>> start ITEMS

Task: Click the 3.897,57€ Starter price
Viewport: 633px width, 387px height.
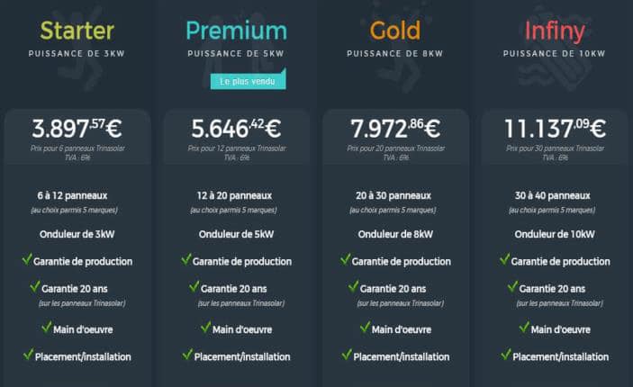Action: pos(77,129)
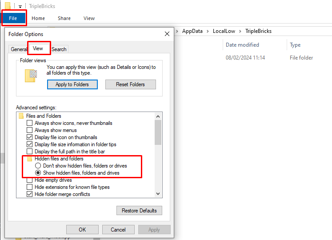Click the Files and Folders folder icon
This screenshot has width=332, height=240.
coord(21,116)

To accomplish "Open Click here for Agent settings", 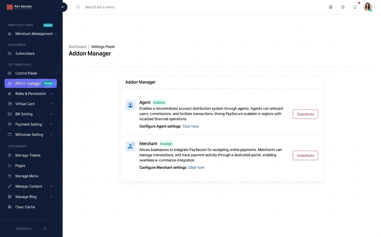I will pos(191,126).
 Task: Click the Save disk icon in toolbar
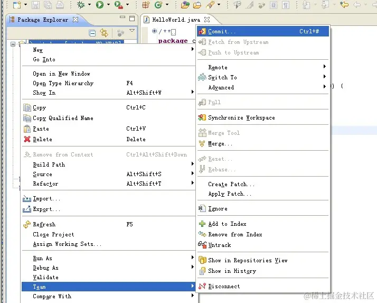pos(35,5)
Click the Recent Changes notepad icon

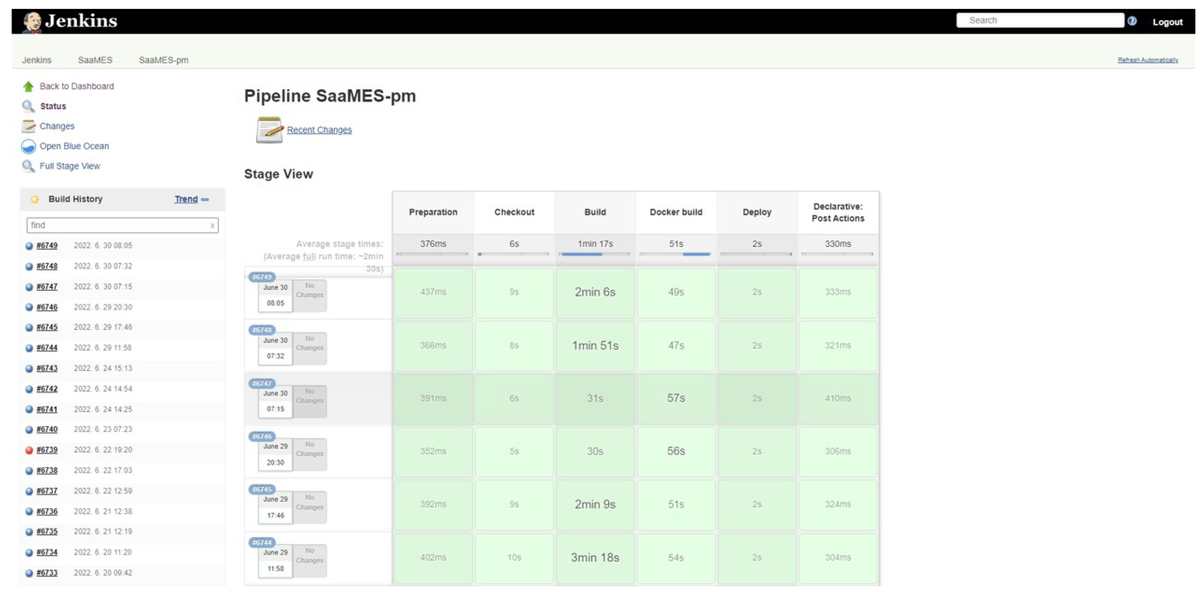[x=270, y=130]
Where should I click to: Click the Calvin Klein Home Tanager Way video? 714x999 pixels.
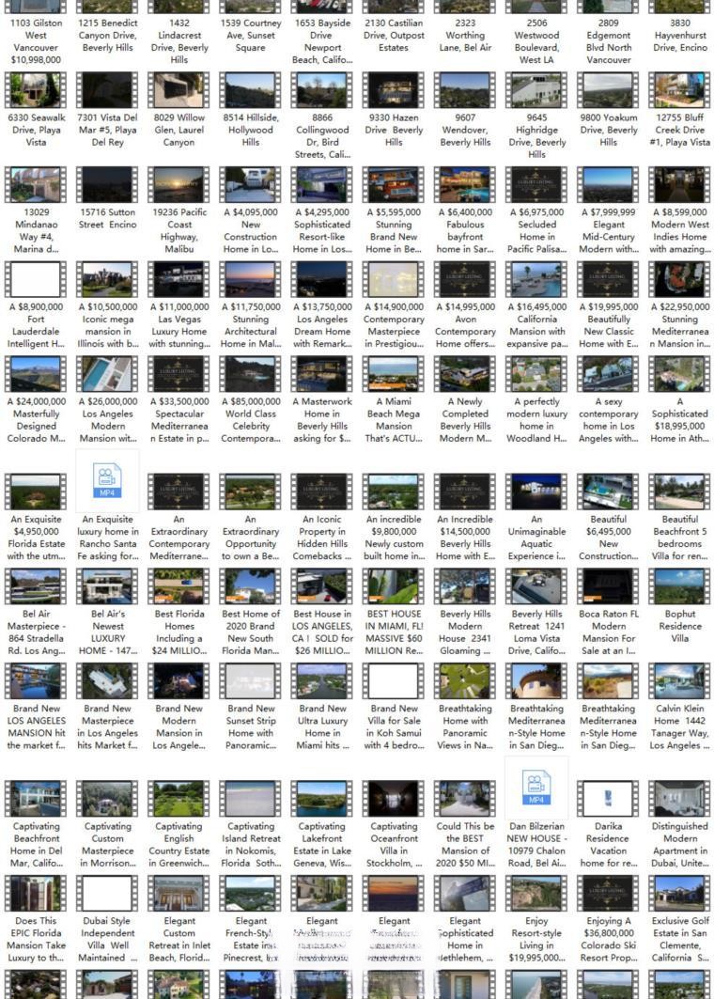(x=679, y=681)
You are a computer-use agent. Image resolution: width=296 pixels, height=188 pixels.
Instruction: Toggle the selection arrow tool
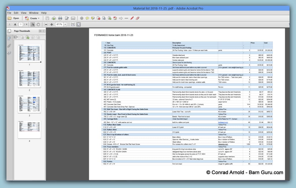(x=33, y=24)
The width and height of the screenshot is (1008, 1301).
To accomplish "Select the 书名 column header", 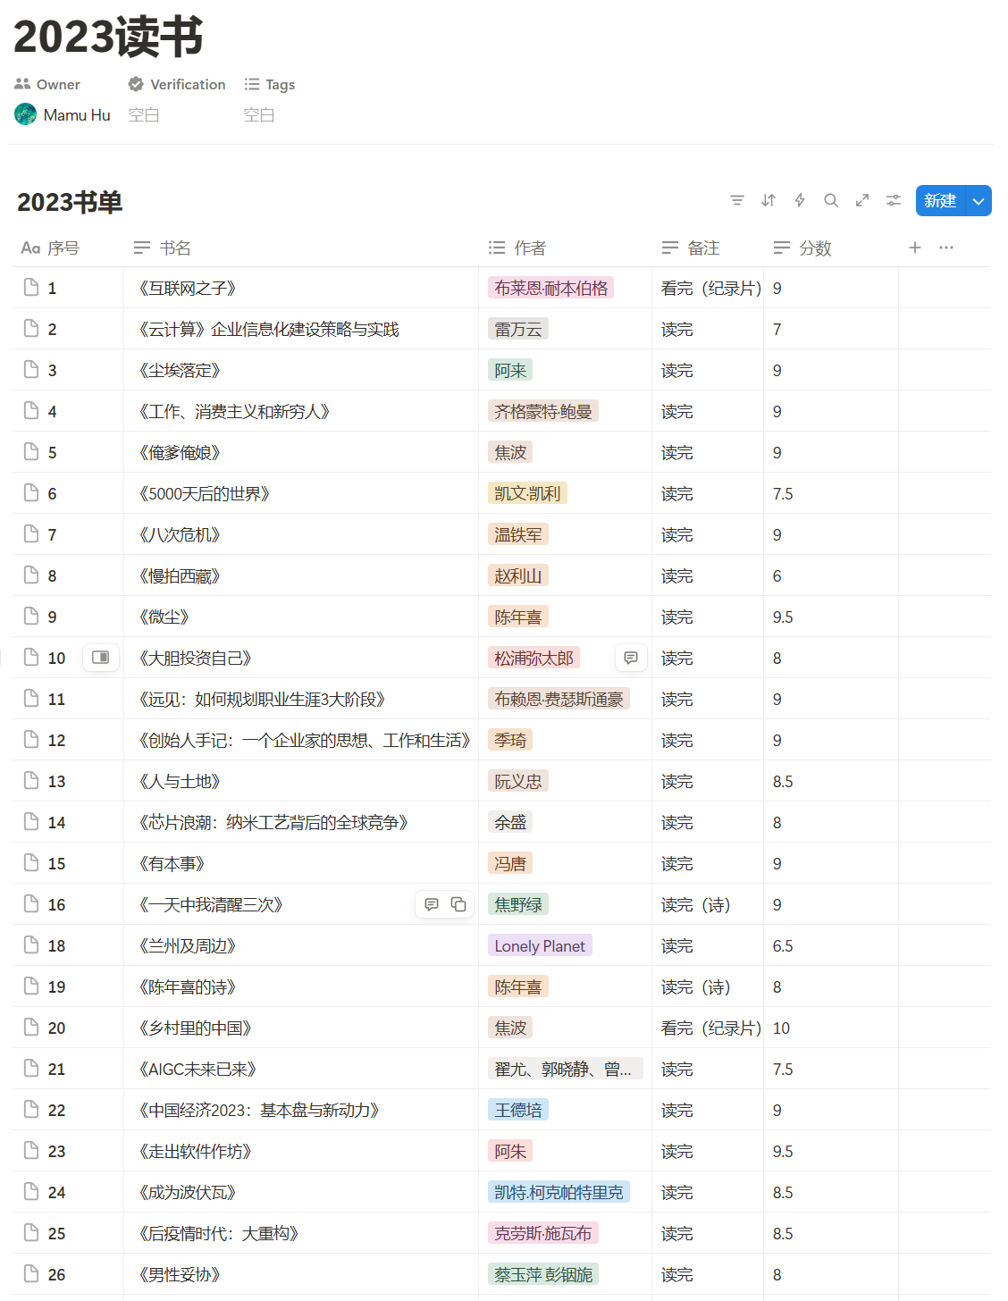I will pyautogui.click(x=175, y=248).
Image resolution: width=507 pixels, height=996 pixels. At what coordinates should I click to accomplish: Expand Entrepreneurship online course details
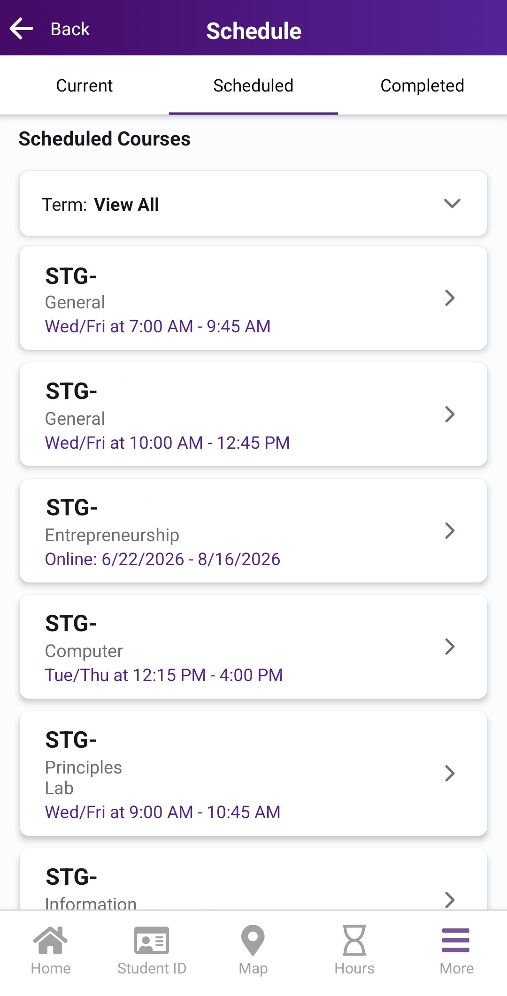(x=450, y=531)
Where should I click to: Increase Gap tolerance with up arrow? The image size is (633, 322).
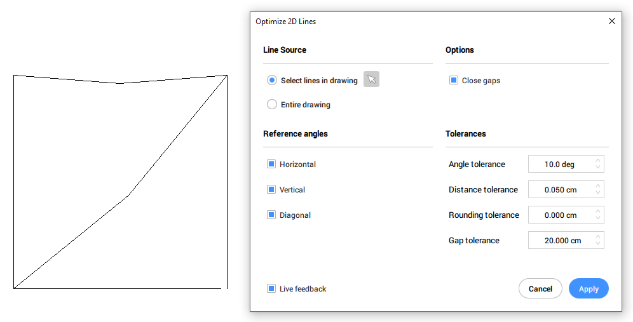tap(598, 237)
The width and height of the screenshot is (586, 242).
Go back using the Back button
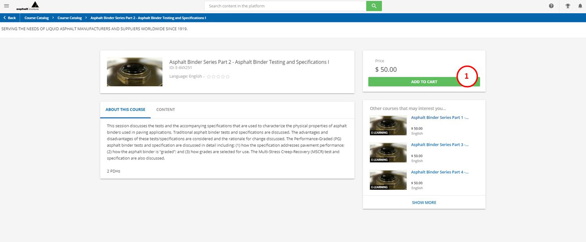coord(10,18)
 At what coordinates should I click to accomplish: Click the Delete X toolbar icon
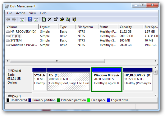(x=50, y=19)
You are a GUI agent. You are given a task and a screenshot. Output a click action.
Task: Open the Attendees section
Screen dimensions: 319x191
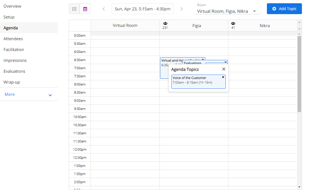(x=13, y=39)
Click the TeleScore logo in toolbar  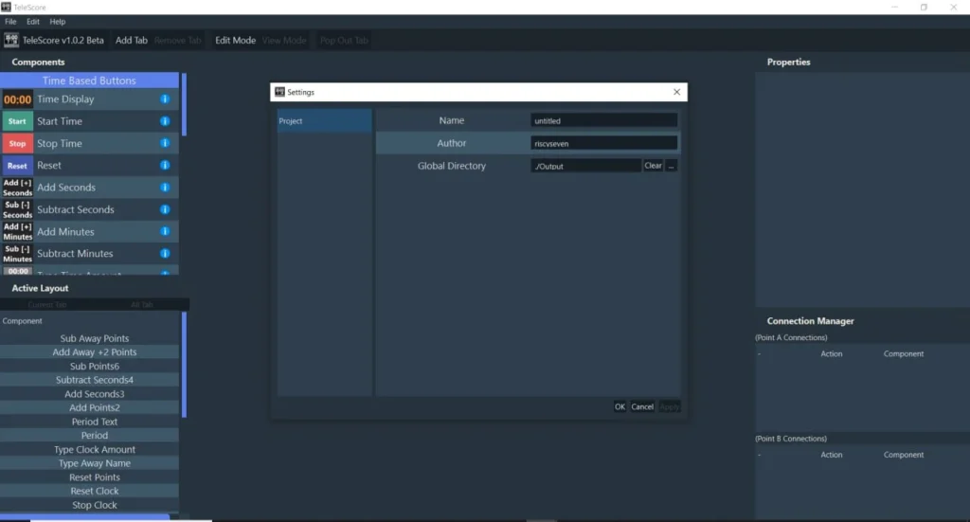click(11, 40)
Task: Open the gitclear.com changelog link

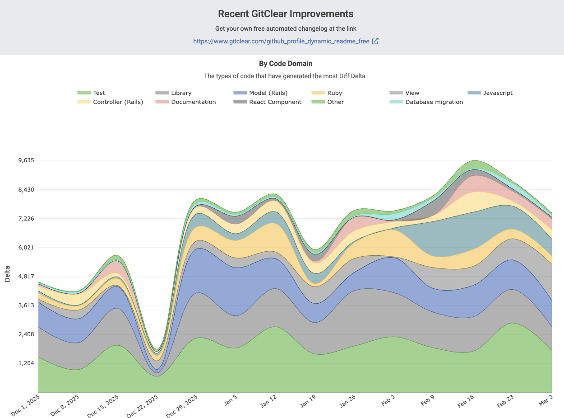Action: coord(281,41)
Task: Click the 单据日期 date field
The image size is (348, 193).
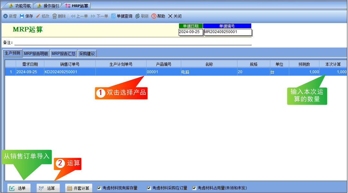Action: point(191,32)
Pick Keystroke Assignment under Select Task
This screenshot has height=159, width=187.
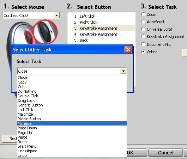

>> end ITEMS

EXERCISE OBJECTIVE: Return each line of the material that contains the string "resolution", matching case exactly.

FULL SOLUTION:
You are a computer-use agent. Image resolution: width=296 pixels, height=188 pixels.
Image resolution: width=507 pixels, height=996 pixels. At what coordinates should I click to accomplish: Expand Entrepreneurship online course details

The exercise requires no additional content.